Задания к выполнению ▸
A - Ответьте на вопросы по отрывку о прозе:
(i) От какой речи не отличается проза, которая ограничивается простым описанием действительности?
(ii) Что обнаруживает проза благодаря соупорядоченности и размеренности предложений?
(iii) Чему уподобляется поэзия поэта, который слишком увлекается ритмикой смысла?
B - Продолжите отрывок о прозе с того места, где он заканчивается.

Отрывок ▸

>>>

Проза, однако, может остановиться и на простом описании дей­ствительности с чисто внешней целью, быть лишь сообщением о тех или иных вещах, не пробуждающим мысли и чувства. Тогда она не отличается от обыденной речи и не достигает высоты своего подлин­ного существа. Ее нельзя в таком случае называть одним из путей духовного развития; она имеет лишь вещественную соотнесенность, но не имеет внутреннего формального строения. Вступая на более высокий путь, она нуждается для достижения цели в средствах, спо­собных глубже затронуть душу, и становится той возвышенной речью, которую только и можно принимать во внимание, говоря о прозе как спутнице поэзии на интеллектуальном поприще наций. Такая проза немыслима без постижения своего предмета совокупными силами души, благодаря чему возникает такое его описание, в кото­ром он начинает излучать свое влияние во всех возможных направле­ниях. Здесь действует не только разграничивающий рассудок, но и все прочие способности сотрудничают с ним, создавая то видение мира, которое в соединении с совершенством выражения позволяет говорить о высоком таланте. В достигнутом единстве прозаическая речь несет в себе, помимо описания предмета, также и отпечаток особой духовной настроенности. Язык, окрыленный порывом мысли, обнаруживает свои достоинства, подчиняя их вместе с тем единой господствующей цели. Ему передается нравственность чувств,, и в стиле начинает светиться душа. Благодаря соупорядоченности и размеренности предложений проза вполне специфическим для нее образом обнаруживает логическую эвритмию — то соответствие раз­вертыванию мысли, к которому всякую возвышенную прозаическую речь обязывает ее специальная цель. Когда такой ритмикой смысла слишком увлекается поэт, его поэзия уподобляется риторической прозе. Но когда в талантливой прозе сочетается все перечисленное здесь, она становится живой картиной рождения мысли, состязанием духа со своим предметом. Если позволяет последний, мысль форми­руется как непринужденное, непосредственное наитие, соревнуясь


в своей области, области истины, с не менее самостоятельной красо­той поэзии.

<<<

Материал для работы ▸

>>>

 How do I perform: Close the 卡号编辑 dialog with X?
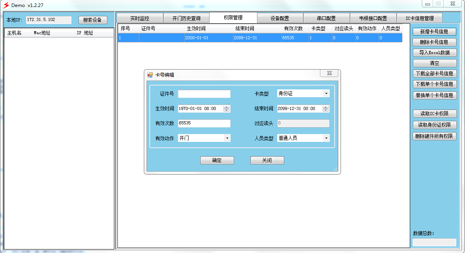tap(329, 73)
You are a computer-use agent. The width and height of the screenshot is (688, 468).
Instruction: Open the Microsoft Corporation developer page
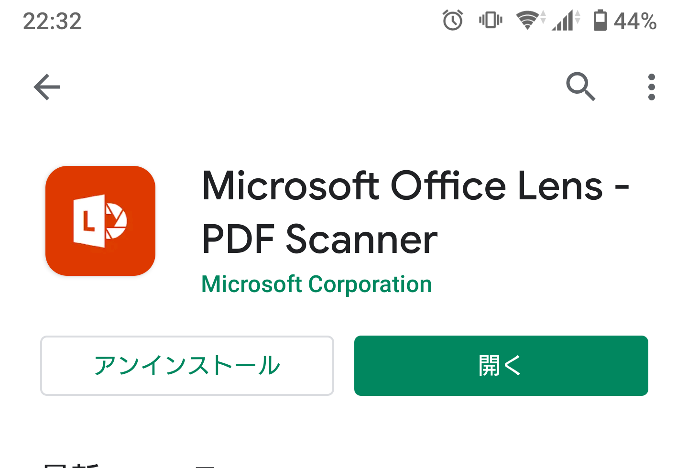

<<<

Ответы к заданиям ▸
A -
(i) От обыденной речи.
(ii) Логическую эвритмию.
(iii) Риторической прозе.

B -
. Из всего этого ясно, что перед поэзией и прозой стоят одни и те же общезначимые требования. В обеих дух должен быть припод­нят и увлечен внутренним порывом. Человек в полном обладании всей своей самобытностью должен проникать мыслью как во внеш­ний, так и во внутренний мир и, схватывая частности, вместе с тем оставлять за ними ту их природную форму, которая связует их с целым. Но в своей направленности и в средствах своего воздействия поэзия и проза различны и, по сути дела, никогда не допускают сме­шения. С точки зрения языка особенно важно то, что поэзия в своей подлинной сути неотделима от музыки, тогда как проза имеет дело исключительно со словом. Известно, насколько обязательной была связь поэзии греков с инструментальной музыкой; то же можно ска­зать о еврейской лирической поэзии. Выше говорилось и о зависи­мости поэзии от музыкальных ладов. Сколь бы поэтичными ни были мысль и слова, без элемента музыки мы не ощущаем себя по-настоя­щему в сфере поэзии. Отсюда естественный союз между великими поэтами и композиторами, хотя, с другой стороны, тяготея в своем развитии к неограниченной самостоятельности, музыка способна сознательно оттеснять поэзию на второй план.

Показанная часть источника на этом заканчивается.